A major vulnerability affecting nearly every supported version of Microsoft Exchange Server could allow hackers to remotely execute code on a system.
The flaw, CVE-2020-0688, exists in Microsoft Exchange software when the software fails to properly handle objects in memory, aka 'Microsoft Exchange Memory Corruption Vulnerability'.
According to Simon Zuckerbraun of the Zero Day Initiative, the is found in the Exchange Control Panel (ECP) component.
“The nature of the bug is quite simple. Instead of having randomly-generated keys on a per-installation basis, all installations of Microsoft Exchange Server have the same validationKey and decryptionKey values in web.config. These keys are used to provide security for ViewState. ViewState is server-side data that ASP.NET web applications store in serialised format on the client. The client provides this data back to the server via the __VIEWSTATE request parameter,” he said in a blog post.
He added that Microsoft stated this bug was due to a memory corruption vulnerability and could be exploited by a specially crafted email sent to a vulnerable Exchange server.
“They have since revised their write-up to (correctly) indicate that the vulnerability results from Exchange Server failing to properly create unique cryptographic keys at the time of installation,” said Zuckerbraun.
Due to the use of static keys, an authenticated attacker can trick the server into deserialising maliciously crafted ViewState data. “With the help of YSoSerial.net, an attacker can execute arbitrary .NET code on the server in the context of the Exchange Control Panel web application, which runs as SYSTEM,” he said.
The flaw has had hackers scanning for it in an attempt to take over systems, according to this tweet from Bad Packets Report.
While a patch has been available from Microsoft as part of its Patch Tuesday monthly updates, many organisations have yet to roll the patch out over downtime fears.
Michael Barragry, operations lead at edgescan, told SC Media UK that it is not clear what practical protections can be implemented other than patching.
“The exploit runs in the context of the Exchange Control Panel (ECP) component, so it may be possible to mitigate this by disabling ECP, however this is a core component and would significantly impair the ability to perform administrative functions on the Exchange server itself.

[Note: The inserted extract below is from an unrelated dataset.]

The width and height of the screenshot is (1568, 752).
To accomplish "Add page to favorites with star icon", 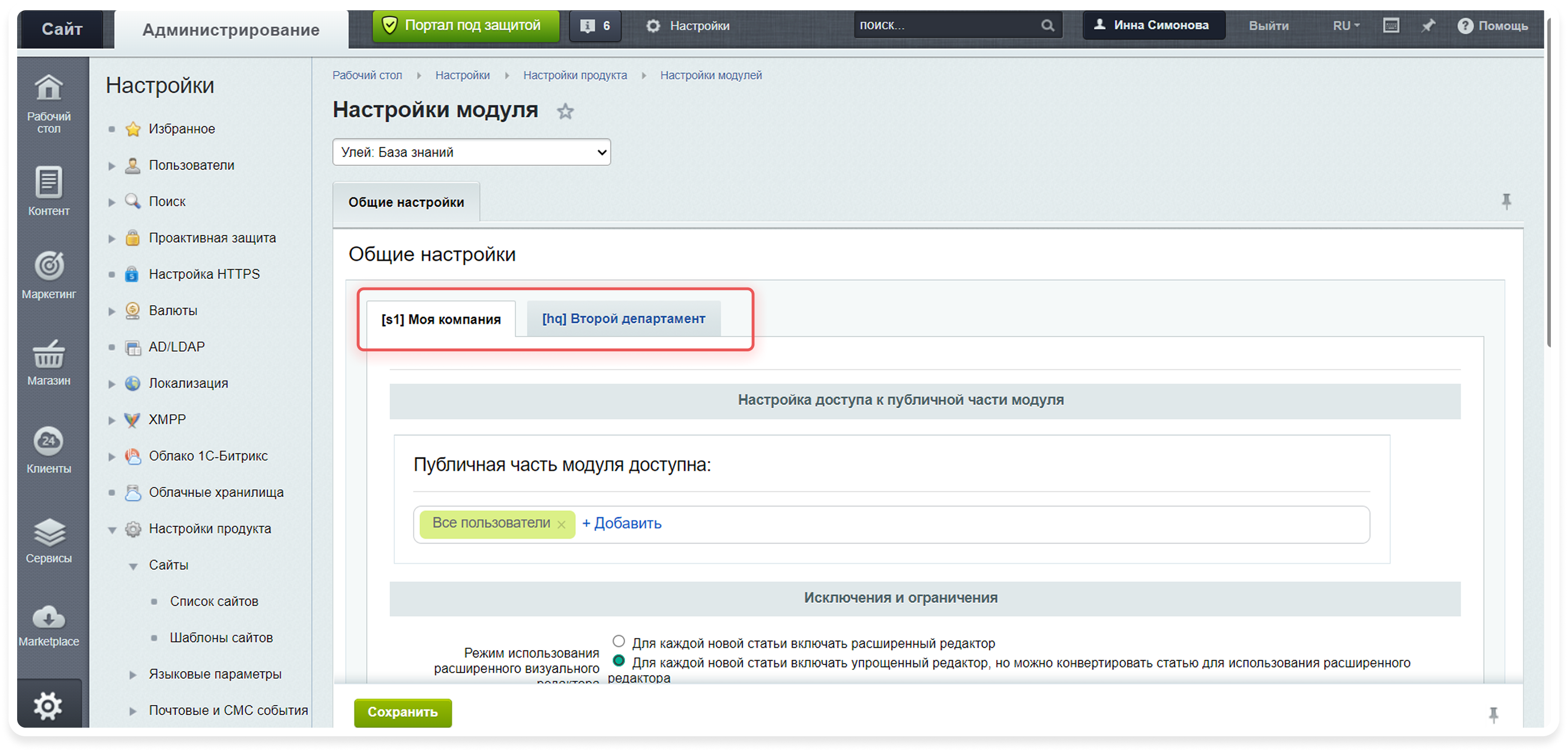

This does not appear as a recommended workaround on the official MS advisory,” he said.
“Thankfully, the exploit requires authentication credentials as a pre-requisite, so if strong authentication requirements are in place (strong passwords, 2FA etc) then this can greatly reduce the likelihood that a malicious actor could perform the attack. Unfortunately, the insider threat remains. There is a technical barrier to the attack, but a skilled and determined insider could execute it without any problems. Additional monitoring of the vulnerable servers could be implemented, however since the patch is available now it should be applied immediately.”